Im Klärteich des Verbandes sind nicht Abwässer verschiedenster Herkunft gesammelt worden wie in der gemeindlichen Kanalisation, sondern lediglich die von dort zugeleiteten Abwässer in gewissem Umfang gereinigt und im übrigen unverändert weitergegeben worden. Dieses „Einleiten“ („Hineingelangen“) von Abwässern in den Linneferbach fällt bei einer am Gesetzeszweck ausgerichteten, wertenden Betrachtung nicht unter § 22 WHG. Kläranlagen sollen Schadstoffe ausfällen und die Abwässerbelastung der Gewässer verringern. Sie erfüllen damit im praktischtechnischen Bereich eine Aufgabe, die das Wasserhaushaltsgesetz in § 22 mit haftungsrechtlichen Sanktionen zu verwirklichen sucht. Soweit das Weiterleiten von (geklärten) Abwässern bei solchen Anlagen eine notwendige und auch gewollte Folge der Arbeitsweise der Kläranlage ist, tritt dieser rein äußere Vorgang hinter die für die Gesetzesanwendung entscheidende Funktion der Anlage zurück. Ein haftungsbegründendes „Einleiten“ oder „Hineingelangen“ aus einer Anlage (§ 22 WHG) liegt in solchen Fällen jedenfalls dann nicht vor, wenn die Kläranlage die ihr zugewiesene Aufgabe erfüllt und dem Gewässer nicht neuerdings Schadstoffe zuführt.
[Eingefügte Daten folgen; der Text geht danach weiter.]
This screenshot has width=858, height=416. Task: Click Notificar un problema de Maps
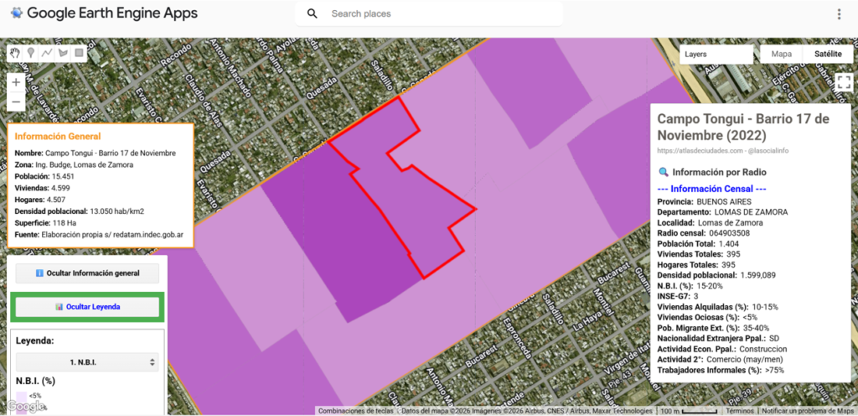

II. Dem Berufungsgericht ist auch darin zu folgen, daß die Beklagten zu 1) und 3) für den Schaden als Gesamtschuldner haften. Dem steht nicht entgegen, daß ihre Haftung teils auf Abs 1, teils auf Abs 2 des § 22 WHG beruht und die gesamtschuldnerische Haftung in beiden Absätzen jeweils für deren Tatbestände vorgesehen ist (§ 22 Abs 1 Satz 2; Abs 2 Satz 1 2. Halbsatz). Aus dieser Fassung ist nicht zu folgern, daß diejenigen nicht als Gesamtschuldner haften, die teils nach Abs 1, teils nach Abs 2 für denselben Schaden einzustehen haben. Das wäre mit dem Wesen der Gesamtschuld (§ 421 BGB) nicht zu vereinbaren; diese setzt nicht voraus, daß die Schuldner aus den gleichen Rechtsgründen haften, sondern kann nach ständiger Rechtsprechung selbst vorliegen, wenn ein Schuldner aus Vertrag, der andere aus unerlaubter Handlung haftet (BGB RGRK, 11. Aufl § 421 Anm 5; Palandt; BGB, 33. Aufl § 421 Anm 1 jeweils mit Nachweisen).
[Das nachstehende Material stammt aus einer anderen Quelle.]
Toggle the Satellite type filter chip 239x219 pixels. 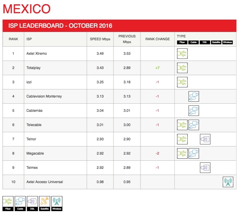click(216, 42)
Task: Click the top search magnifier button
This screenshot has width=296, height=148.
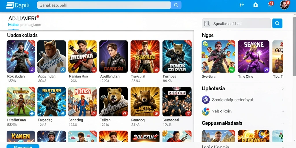Action: pyautogui.click(x=176, y=5)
Dem Kläger gegenüber kann auch nicht geltend gemacht werden, der Verursachungsbeitrag des einen Haftenden sei geringer als der des anderen; das kann lediglich im Innenverhältnis der Haftenden von Bedeutung werden (BGB RGRK, § 426 Anm 5; Palandt, BGB § 426 Anm 3).
Die gegenteilige Ansicht von Siedler/Zeitler, WHG § 22 Rn 25 ist daher abzulehnen (ebenso wie hier Gieseke/Wiedermann, § 22 Anm 14).